With issues of immigration featuring heavily in news headlines over the past year, the release of this title couldn’t be more timely. Ships in the Field concerns one family’s experience of migration as seen through the eyes of a child. Forced from their homeland by war, the unnamed child and her parents embrace a new life in a new country. Once a farmer, Papa now works in a factory, while Ma, a teacher, takes in sewing. Despite the horror of the past and the unknown future ahead, this family is a joyful one—though something is still missing for our child narrator.
In these two heart-felt sentences, Gervay captures the child’s perspective beautifully:
“Papa grew up in a village in the old country, before it was broken.
Ma grew up in a city in the old country, before it was broken.”
By using deceptively subtle wording and misdirection, Gervay expertly conveys the war that still haunts this family as a powerful presence underpinning their outwardly happy lives. But so, too, the hope felt, particularly by the narrator, is just as potent, creating a satisfying emotional contrast that culminates on a high note when the child’s heart’s desire is realised on the final page.
The title of this book is significant for it highlights what is perhaps the most obvious point of difference between us: language and the way in which we use it.
“ ‘Look at the ships in the field,’ Papa says.
Brownie and I giggle. ‘Papa, you mean sheep.’
‘Yes, the ships.’ Papa wiggles his moustache.”
Pignataro’s watercolour illustrations reflect Gervay’s humour. Smiles abound on almost every page, and the child-like style, simplistic and colourful, adds a sense of levity to what, in a different artist’s hands, could have been a much darker story.

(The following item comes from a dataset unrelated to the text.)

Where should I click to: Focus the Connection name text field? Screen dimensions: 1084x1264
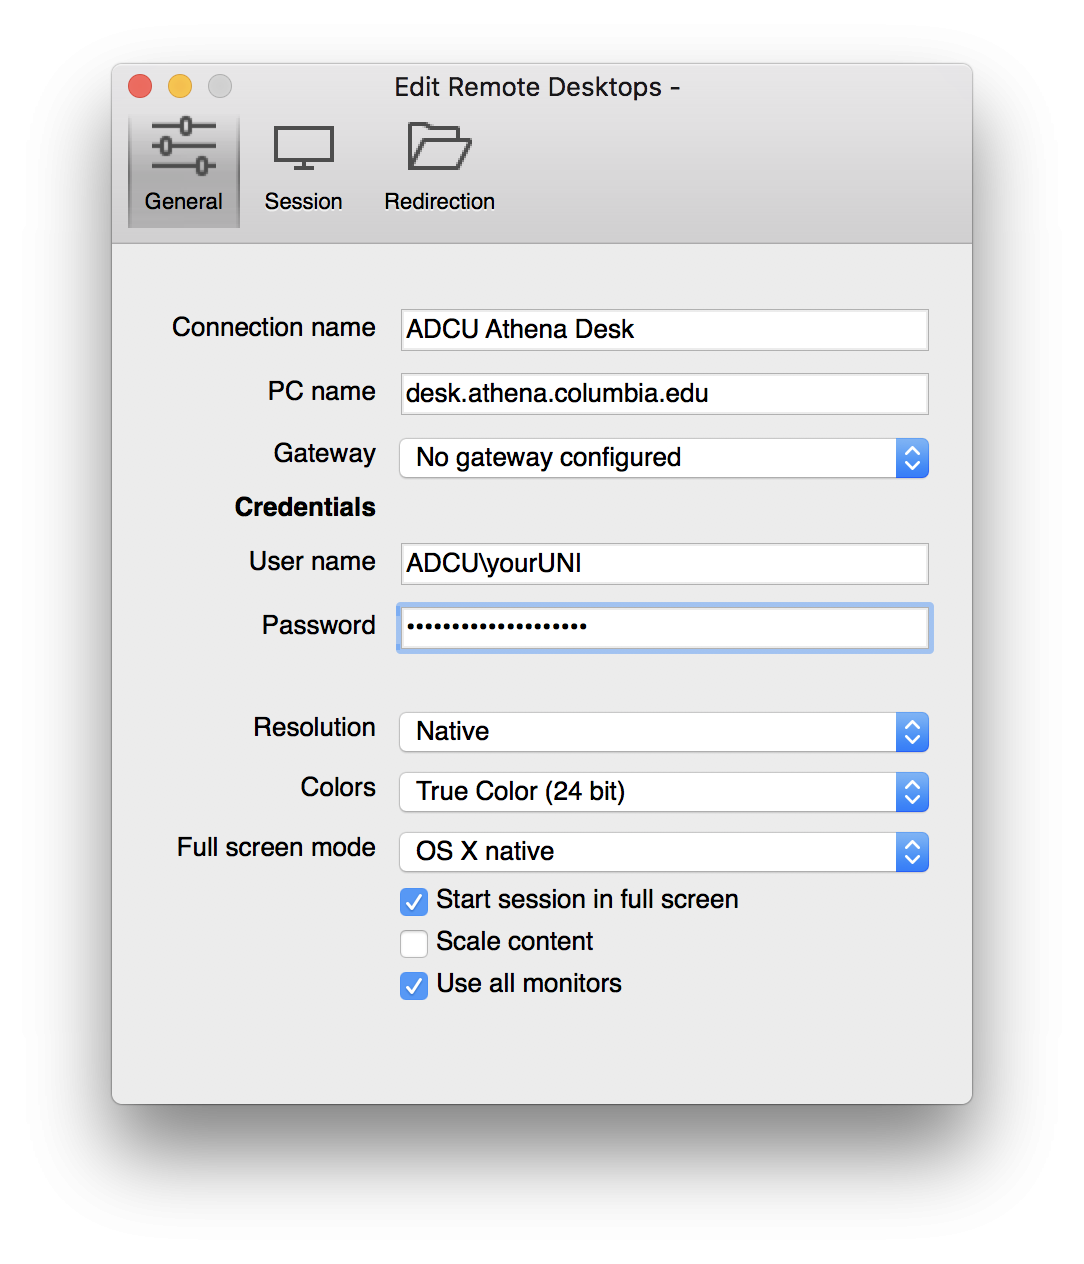coord(665,330)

This is a book that needs to be read more than once. Many of the layers weren’t immediately evident on my first read-through. The shadow of war haunting the family is only mentioned in two lines of dialogue between the child and her toy, Brownie, yet its positioning after scenes of family frivolity is stark. This added to Ma’s crying behind closed doors and the narrator’s fear of night delivers an impact that more graphic depiction could not. It is obvious that author and illustrator have worked hard to get the balance between darkness and light just right. While at first glance this is a deceptively simple story, it soon becomes apparent this balancing act was no easy feat. Hope is very much the prominent theme, but it is only visible because of the darkness behind it. Too much darkness and the light would be snuffed out.
Ships in the Field is a book that will never date. It’s a story that will be every bit as relevant fifty years from now as it was fifty years ago.(Review Jenny Mounfield PIO)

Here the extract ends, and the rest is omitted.